Fall is such a beautiful time of the year. Everything around us is quickly changing signaling the end of the summer season preparing for the winter blanket if white. Even though the crops are drying down, no longer lush green but brown they still have a natural beauty. There is a crispness in the air that seems to just hang. Fall is a beautiful time of the year. Everything is changing from lush green to a variety shades of nuetral browns. The crops in the fields are no longer growing but ready for harvest. There is a sense of crispness hanging in the damp evening air. The soybeans rattle in their pods, dried. The ears of field corn are dangling from their stalks. Fall is the season of hope for bountiful harvest. The end of another growing year. Nature preparing for the white winter blanket that will lay itself over the ground as a protective insulation.
This time of the year is always busy on the farm. Our soybeans are dried and ready for harvest. Kasen our 2 year old grandson is absolutely crazy when the combine rolls out of the barn. We all chuckle when he tells Papa that he needs to get busy in the fields!

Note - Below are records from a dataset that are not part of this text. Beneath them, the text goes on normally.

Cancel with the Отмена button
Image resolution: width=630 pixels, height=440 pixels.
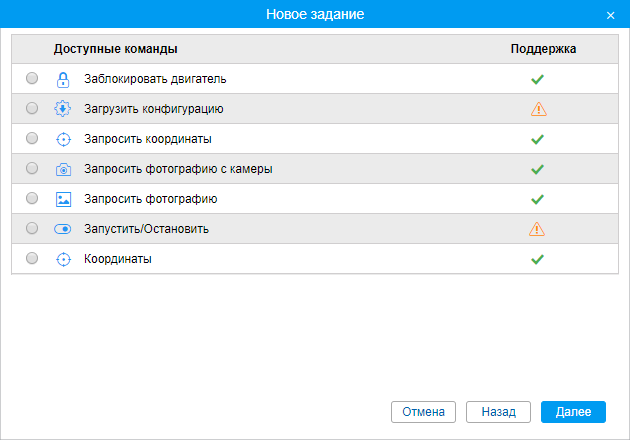423,411
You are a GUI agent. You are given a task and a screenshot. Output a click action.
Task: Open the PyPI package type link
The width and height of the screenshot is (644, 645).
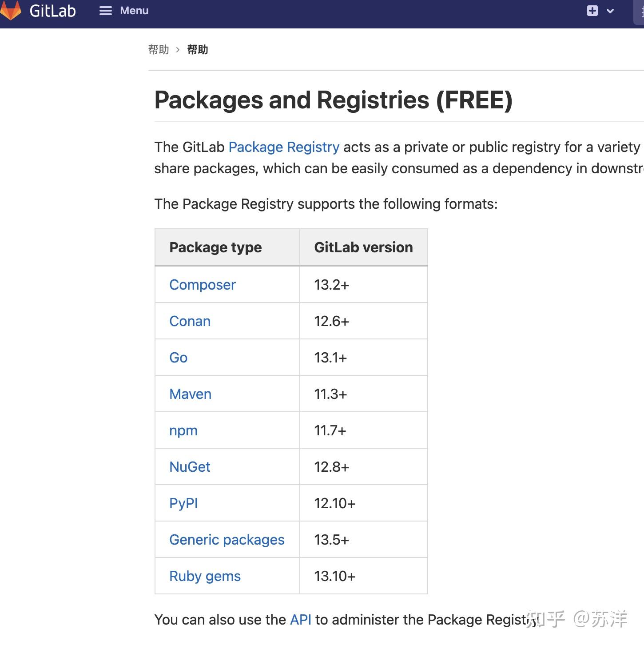coord(183,503)
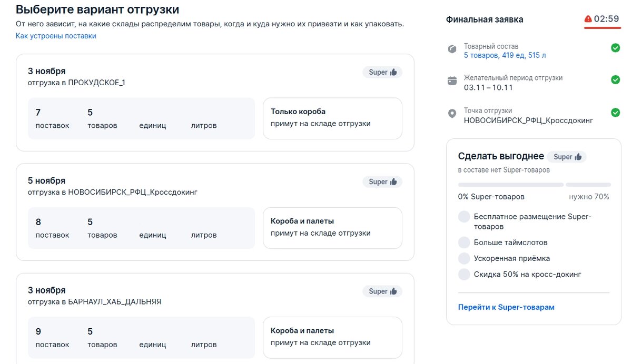Viewport: 632px width, 364px height.
Task: Toggle the indicator for Ускоренная приёмка
Action: (x=464, y=258)
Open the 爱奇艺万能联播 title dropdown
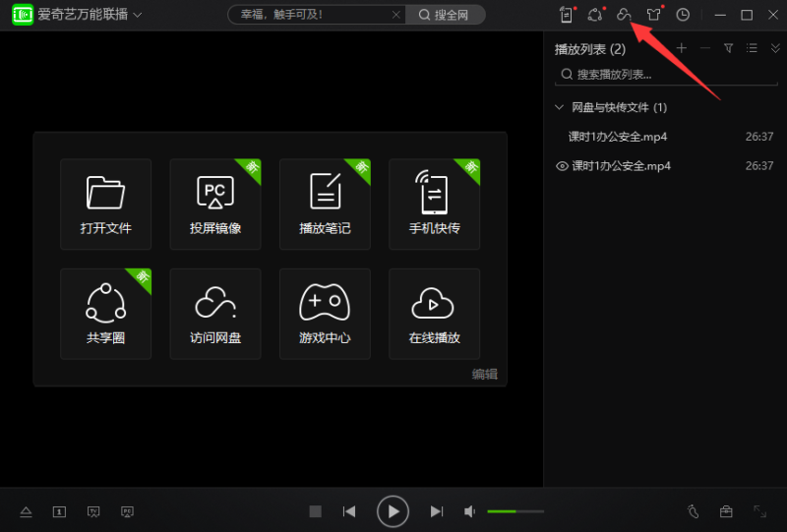This screenshot has height=532, width=787. point(138,15)
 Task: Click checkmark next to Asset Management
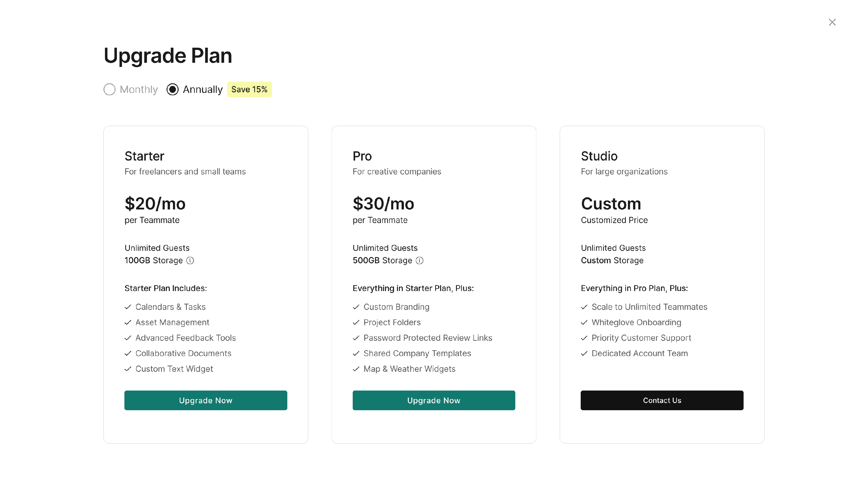coord(128,322)
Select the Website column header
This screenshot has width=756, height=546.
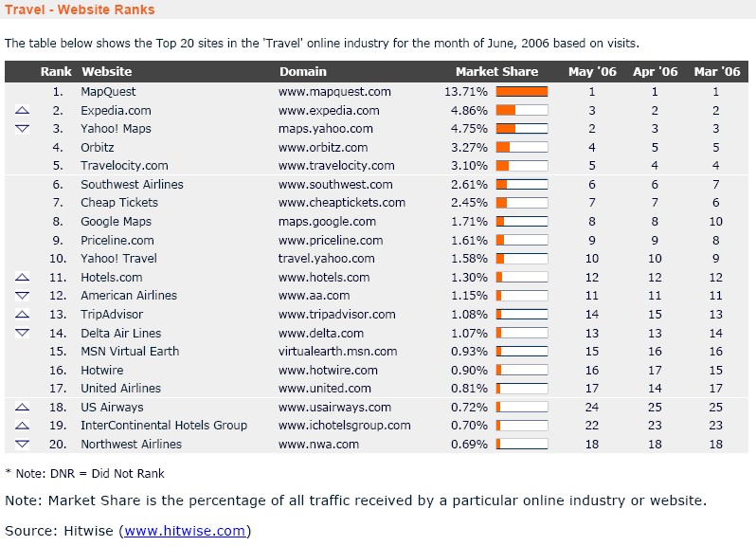click(x=106, y=71)
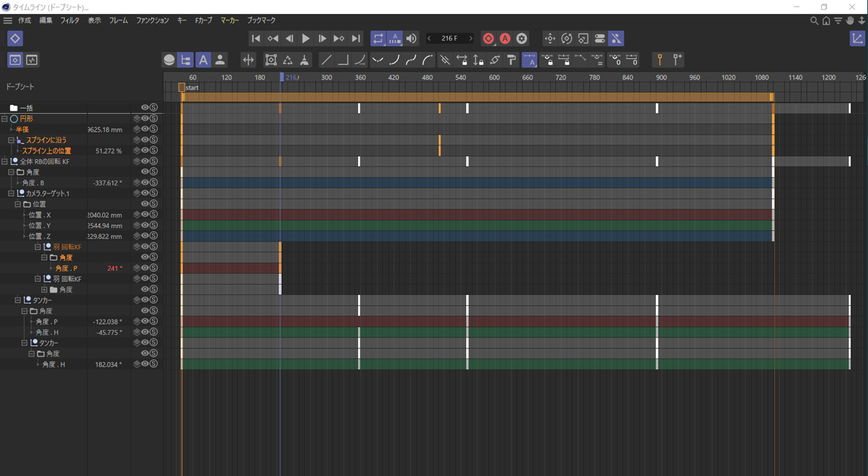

The growing season was perfect this summer with lots of rain and plenty of sunshine.
Part of Old Indian Creek Farm’s charm is the three -story farm house. When this farm was in it’s hay day the house was where the family would gather everyday. The housewife had a very important job in the family. She would be up before the sun rose to prepare a hearty breakfast so that when chores were done the family could sit around the kitchen table to nourish their bodies to begin a busy day. Some chores around the house were scrubbing the floors, washing clothes using the wringer washing machine, hanging clothes on the line to dry, preparing the meals or canning fruits or vegetables that were harvested from the garden. Often times on the farm the housewife was also expected to help do chores outside. The hens would be looking for their mash, ground corn ration. While the hens were busy eating the eggs were collected from the nesting boxes each day. Other chores might be milking cows, feeding the sheep or weeding the garden. Lunch or dinner as it was called was also a well prepared meal at noontime. Supper was a routine and everyone in the family was expected to sit down together at the table. As the family gathered they would converse about the day’s events and what was going on in the neighborhood.
When you step into our farm house you can almost feel that simple but hard-working life from long ago. You can’t help but appreciate the job of the housewife which was to keep the family healthy and happy. Our goal was to preserve this simple charm so that you can slow your life down and enjoy your stay.
This weekend we added a new attraction. There is now a pond at Old Indian Creek Farm. While I was busy attending meetings to kick off another school year my husband started and finished digging a pond. I pitched in the next day running the skid steer moving piles of dirt. We will wait a week or two when the dirt dries up some then we will smooth it up and sow grass seed. It will make a great wedding ceremony spot! By next spring it should by a lush green.